The RBS chairman has been facing questions about his intentions to remain at the 81% taxpayer-owned bank since Stephen Hester quit as chief executive in June 2012. At the time Hampton said he had "no imminent plans" to quit until Hester's replacement had "their feet under the table".

Hester's successor Ross McEwan has now been at the helm of the bank for a year, while Hampton's remarks that a chairman should serve between five and seven years have been interpreted as meaning he would seek to leave after the bank's annual meeting in 2015.

If he does take the chairman's seat at GSK, which Sky News reported would be confirmed next month, he will joining a business facing severe reputational challenges.

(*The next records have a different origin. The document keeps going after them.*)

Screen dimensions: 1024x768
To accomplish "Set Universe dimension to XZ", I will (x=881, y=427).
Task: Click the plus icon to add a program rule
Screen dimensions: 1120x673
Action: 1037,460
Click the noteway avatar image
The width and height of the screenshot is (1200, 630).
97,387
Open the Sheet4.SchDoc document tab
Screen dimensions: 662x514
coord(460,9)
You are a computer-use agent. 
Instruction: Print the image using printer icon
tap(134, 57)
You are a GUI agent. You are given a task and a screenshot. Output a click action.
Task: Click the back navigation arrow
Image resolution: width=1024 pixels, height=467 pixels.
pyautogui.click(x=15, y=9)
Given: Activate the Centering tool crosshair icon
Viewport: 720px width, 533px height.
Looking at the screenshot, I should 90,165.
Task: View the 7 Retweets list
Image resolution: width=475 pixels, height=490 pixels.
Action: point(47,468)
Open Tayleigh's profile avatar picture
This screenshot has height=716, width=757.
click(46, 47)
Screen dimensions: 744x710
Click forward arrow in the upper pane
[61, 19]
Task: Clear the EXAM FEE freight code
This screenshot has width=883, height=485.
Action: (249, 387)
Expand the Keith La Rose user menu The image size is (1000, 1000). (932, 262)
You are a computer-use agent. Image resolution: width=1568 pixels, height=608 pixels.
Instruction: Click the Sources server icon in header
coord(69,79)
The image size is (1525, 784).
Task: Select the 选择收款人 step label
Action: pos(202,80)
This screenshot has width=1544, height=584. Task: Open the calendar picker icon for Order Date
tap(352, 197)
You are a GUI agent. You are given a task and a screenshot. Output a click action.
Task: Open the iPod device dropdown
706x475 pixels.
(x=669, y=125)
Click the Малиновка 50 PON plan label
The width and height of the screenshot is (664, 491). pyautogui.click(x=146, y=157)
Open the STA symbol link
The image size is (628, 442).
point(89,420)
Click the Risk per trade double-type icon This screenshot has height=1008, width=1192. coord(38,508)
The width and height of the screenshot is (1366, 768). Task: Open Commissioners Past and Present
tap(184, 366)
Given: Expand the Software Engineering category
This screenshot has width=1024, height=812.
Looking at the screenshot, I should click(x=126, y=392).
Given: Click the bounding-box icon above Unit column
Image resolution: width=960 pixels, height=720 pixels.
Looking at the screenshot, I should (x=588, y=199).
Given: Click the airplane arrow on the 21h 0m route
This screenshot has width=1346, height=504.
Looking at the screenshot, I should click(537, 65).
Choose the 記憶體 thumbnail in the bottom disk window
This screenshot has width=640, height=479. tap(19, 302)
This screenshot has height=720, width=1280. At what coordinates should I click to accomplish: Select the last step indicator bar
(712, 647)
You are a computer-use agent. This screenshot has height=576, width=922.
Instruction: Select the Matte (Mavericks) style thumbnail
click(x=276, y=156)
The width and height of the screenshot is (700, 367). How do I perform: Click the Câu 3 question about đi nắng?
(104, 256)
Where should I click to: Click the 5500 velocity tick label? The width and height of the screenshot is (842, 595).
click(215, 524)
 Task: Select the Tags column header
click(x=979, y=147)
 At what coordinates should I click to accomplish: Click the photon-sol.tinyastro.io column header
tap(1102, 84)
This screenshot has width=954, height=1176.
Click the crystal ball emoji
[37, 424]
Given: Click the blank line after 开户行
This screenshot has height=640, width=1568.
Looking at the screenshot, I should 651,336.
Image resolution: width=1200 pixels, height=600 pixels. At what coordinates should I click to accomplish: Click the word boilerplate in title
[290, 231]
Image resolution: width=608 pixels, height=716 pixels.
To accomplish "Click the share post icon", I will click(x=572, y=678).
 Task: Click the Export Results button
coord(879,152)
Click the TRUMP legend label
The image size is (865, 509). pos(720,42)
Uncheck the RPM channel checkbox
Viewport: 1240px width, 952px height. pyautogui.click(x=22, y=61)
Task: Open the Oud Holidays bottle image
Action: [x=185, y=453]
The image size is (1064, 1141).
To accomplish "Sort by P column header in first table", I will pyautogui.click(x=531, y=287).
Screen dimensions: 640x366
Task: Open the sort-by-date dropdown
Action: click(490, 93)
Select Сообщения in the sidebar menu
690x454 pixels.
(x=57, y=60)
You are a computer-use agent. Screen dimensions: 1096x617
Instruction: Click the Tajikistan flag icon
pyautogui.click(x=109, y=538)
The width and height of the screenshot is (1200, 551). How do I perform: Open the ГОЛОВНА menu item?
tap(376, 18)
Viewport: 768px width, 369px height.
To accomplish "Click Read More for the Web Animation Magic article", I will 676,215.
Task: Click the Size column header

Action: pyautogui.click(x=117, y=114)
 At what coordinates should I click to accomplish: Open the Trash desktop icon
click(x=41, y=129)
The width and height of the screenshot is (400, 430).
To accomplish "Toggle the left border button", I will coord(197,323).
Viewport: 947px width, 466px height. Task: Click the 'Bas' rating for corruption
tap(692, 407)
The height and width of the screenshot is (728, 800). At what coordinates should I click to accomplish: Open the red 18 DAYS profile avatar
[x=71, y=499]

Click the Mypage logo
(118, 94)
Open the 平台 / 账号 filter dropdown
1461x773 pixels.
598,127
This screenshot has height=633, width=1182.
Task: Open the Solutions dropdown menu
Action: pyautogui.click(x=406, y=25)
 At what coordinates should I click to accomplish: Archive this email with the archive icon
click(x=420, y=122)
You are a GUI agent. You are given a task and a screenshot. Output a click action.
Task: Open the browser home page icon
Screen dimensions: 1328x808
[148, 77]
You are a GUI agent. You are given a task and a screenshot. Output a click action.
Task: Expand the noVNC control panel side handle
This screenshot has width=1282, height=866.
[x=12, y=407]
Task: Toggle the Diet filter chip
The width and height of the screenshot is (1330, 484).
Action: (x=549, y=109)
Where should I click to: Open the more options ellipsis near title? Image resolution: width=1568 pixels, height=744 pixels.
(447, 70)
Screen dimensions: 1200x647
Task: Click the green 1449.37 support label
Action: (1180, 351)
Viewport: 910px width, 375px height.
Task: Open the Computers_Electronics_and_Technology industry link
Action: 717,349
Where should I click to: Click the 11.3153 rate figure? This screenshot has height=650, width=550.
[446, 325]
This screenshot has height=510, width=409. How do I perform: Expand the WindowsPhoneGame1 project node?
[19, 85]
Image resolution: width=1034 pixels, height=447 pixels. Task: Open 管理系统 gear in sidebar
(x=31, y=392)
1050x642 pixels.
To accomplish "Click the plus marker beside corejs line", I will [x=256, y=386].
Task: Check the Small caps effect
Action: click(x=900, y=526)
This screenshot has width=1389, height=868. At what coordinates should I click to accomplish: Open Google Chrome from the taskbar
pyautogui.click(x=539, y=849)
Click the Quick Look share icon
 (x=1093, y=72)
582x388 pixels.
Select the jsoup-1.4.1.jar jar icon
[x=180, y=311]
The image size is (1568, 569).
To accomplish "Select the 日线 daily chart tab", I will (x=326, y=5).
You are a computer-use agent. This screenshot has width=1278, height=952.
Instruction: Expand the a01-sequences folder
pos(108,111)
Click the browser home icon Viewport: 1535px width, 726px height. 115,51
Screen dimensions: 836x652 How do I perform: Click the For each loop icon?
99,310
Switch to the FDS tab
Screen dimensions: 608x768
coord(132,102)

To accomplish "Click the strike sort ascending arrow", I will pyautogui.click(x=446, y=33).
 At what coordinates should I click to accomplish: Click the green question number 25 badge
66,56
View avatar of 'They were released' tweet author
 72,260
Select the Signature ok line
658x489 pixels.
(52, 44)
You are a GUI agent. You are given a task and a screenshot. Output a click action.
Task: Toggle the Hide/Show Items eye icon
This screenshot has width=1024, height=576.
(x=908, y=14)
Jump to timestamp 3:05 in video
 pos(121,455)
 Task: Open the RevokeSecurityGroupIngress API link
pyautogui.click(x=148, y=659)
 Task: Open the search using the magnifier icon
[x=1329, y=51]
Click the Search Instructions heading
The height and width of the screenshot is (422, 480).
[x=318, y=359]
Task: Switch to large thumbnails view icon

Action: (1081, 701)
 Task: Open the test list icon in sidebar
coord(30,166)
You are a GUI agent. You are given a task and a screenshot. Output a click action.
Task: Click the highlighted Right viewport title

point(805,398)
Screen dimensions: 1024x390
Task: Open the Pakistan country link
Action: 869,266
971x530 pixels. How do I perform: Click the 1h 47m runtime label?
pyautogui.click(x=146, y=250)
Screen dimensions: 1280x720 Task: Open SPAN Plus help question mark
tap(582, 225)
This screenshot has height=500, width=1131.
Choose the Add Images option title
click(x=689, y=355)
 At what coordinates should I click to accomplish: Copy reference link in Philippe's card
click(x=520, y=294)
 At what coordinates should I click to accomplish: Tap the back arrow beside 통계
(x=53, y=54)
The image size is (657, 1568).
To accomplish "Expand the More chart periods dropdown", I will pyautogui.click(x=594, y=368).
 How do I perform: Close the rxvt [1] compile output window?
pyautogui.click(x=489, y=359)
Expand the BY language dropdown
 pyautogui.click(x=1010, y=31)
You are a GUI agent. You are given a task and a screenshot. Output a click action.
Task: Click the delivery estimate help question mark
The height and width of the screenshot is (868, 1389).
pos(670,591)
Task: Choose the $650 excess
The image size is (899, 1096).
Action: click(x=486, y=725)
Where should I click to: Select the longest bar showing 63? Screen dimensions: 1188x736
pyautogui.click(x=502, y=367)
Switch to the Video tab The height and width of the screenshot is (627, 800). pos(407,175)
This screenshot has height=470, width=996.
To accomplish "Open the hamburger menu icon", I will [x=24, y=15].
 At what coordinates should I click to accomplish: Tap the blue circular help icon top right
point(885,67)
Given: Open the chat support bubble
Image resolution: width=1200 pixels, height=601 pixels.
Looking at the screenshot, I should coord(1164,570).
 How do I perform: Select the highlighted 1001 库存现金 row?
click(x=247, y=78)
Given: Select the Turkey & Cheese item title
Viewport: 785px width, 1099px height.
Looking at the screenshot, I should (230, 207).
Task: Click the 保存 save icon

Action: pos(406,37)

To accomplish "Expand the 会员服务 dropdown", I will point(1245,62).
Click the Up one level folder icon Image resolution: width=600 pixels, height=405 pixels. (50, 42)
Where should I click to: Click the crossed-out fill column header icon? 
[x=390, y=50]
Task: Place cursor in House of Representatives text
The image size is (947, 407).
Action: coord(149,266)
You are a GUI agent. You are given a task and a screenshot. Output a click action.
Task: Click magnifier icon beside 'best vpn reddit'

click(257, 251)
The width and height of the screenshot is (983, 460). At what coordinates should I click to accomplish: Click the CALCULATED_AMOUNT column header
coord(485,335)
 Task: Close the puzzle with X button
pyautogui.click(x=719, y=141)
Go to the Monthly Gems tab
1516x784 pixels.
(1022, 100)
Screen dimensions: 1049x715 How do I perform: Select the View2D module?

The trial is due to start on Friday in Shanghai of the private investigators brought in to investigate a covert sex tape of the former head the pharmaceutical company's China division.

The secretly filmed video of Mark Reilly and his Chinese girlfriend in his Shanghai flat was sent to GSK executives while Reilly was accused by the local authorities of running a bribery network. The investigators brought in by GSK – Peter Humphrey, a Briton, and his wife Yu Yingzeng, an American national – are now facing trial for illegally purchasing information about Chinese nationals.

The allegations of bribery sparked the GSK chief executive Andrew Witty to declare the company had a "zero tolerance" approach to any attempts at corrupt sales practices of the type it faces in China and other countries in which it operates. However, GSK also faces of bribing doctors in Poland, Iraq, Jordan and Lebanon. In May, the Serious Fraud Office said it had launched a formal criminal investigation into GlaxoSmithKline's sales practices.

For Hampton to take up the chairman's role at GSK he would likely be appointed to the board as non-executive director first with his elevation to the chairman's seat at a later point in 2015.

A former corporate financier, Hampton has held a number of roles in the boardrooms of major companies including finance director of British Steel and a short stint at Lloyds before the 2008 banking crisis. He was chairman of supermarket group J Sainsbury when he was parachuted in to chair RBS after its £20bn taxpayer bailout.

The government is yet to sell off any of its stake in RBS and had indicated that it does intend to do so before May 2015, unlike Lloyds Banking Group where a 43% stake has been cut to 24%. Hampton last month oversaw the release of RBS's interim results a week early because of better than expected profits of £2.6bn – the highest since the 2008 bail out.

Hester, who left RBS a year ago, joined troubled insurer RSA in February and on Thursday reported a return to profitability after being hit by problems its Irish arm.